Joey One Way, Rose's narrator, is the new voice of downtown, one who knows how to sing in many of the old voices of that terrain -- ex-junkie, barrio literary hipster, mournful poet, jailhouse diarist, noir detective. Joey has just got out of jail for killing his beautiful black wife in a junkie fever 17 and a half years before and he's scared and jittery.
There are other characters -- Markie the producer who gets Joey released from prison to work on his TV projects, and Fleur, Markie's girlfriend, who is soon Joey's lover. I'd like to say the rolling paper-thin dimensions of both Markie and Fleur result from an addict's self-absorption, but the truth is Rose just isn't up to fleshing them out. His eye is on Joey.

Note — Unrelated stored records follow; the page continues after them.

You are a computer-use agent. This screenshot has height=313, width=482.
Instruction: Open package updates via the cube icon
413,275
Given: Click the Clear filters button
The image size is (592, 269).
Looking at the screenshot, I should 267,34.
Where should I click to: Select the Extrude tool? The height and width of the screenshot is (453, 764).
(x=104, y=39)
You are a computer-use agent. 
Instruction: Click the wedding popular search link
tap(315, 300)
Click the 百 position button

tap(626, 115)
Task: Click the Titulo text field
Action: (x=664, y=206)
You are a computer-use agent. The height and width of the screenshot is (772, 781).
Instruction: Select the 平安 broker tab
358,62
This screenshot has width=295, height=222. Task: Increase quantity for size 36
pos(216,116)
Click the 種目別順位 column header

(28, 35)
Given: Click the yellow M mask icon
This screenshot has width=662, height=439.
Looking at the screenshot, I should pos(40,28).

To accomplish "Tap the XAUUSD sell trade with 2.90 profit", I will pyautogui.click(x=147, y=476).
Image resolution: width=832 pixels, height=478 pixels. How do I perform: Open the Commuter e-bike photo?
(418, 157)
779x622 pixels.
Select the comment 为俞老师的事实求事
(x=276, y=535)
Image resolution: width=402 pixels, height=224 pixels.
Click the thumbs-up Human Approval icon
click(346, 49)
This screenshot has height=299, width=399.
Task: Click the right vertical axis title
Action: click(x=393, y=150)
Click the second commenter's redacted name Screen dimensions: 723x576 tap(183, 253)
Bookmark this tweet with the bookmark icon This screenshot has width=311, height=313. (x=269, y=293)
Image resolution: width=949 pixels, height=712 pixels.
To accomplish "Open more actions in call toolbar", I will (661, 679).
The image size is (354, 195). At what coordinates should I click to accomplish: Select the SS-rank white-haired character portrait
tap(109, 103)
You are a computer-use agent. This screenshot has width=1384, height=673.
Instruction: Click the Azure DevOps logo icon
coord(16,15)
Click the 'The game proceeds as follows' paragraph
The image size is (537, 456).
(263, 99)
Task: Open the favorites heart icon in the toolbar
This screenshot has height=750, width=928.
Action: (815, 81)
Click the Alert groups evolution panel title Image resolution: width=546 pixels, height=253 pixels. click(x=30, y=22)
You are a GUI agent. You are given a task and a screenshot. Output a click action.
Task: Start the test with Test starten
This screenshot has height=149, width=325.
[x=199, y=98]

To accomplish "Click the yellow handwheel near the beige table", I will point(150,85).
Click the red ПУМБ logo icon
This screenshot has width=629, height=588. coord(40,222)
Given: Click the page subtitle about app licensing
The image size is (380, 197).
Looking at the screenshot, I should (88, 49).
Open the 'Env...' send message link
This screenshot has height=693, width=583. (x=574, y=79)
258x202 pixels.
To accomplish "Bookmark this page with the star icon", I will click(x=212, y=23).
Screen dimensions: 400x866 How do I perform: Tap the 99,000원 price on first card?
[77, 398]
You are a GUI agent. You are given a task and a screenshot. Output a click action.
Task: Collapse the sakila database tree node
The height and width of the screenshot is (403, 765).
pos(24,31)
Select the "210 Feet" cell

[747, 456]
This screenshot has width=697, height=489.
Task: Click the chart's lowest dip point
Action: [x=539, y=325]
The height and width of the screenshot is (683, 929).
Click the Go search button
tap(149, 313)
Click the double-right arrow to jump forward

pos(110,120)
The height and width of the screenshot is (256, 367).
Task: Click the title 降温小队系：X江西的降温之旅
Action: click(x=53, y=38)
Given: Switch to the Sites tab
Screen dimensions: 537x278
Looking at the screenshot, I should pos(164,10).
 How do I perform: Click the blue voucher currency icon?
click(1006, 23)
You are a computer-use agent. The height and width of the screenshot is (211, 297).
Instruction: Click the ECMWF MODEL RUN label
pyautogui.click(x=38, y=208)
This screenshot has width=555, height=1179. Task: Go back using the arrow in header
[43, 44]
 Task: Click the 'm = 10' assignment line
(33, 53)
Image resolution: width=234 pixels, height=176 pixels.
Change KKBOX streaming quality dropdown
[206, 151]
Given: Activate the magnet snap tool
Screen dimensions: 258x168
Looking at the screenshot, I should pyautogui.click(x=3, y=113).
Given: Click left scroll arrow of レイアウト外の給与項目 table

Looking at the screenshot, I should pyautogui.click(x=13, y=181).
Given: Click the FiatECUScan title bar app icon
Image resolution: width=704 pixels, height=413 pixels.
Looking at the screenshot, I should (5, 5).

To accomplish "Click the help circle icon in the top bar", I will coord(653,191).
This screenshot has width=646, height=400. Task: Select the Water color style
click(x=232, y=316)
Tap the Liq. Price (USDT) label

As a result Kill Kill Faster Faster is pretty much a one-shot deal. There isn't much development -- our narrator's relationships to both Fleur and Markie are basically the same in the end as they are in the beginning. But Joey's entrancing rap fills up the book.
Joey spend it's 212 pages trying not to be driven crazy by (a) &@!! (specifically the lovely Fleur's; (b) memory; and (c) desire for some kind of salvation. The prose is colloquial but with a flourish: "And what am I angry about?" Joey thinks. "You know, I don't have a clue. Not a clue. Or I ain't talking. One or the other." It also has the drum-drum-drum rhythm of a drug craving. It gets in your blood.
Rose has been an Alphabet City literary fixture for years -- he cofounded the literary mag BETWEEN C&D (set to be relaunched this fall) and wrote a previous novel, the cult fave Kill the Poor. With Kill Kill Faster Faster, he emerges from the direction of Avenue D walking like the baddest white boy seen around here in years.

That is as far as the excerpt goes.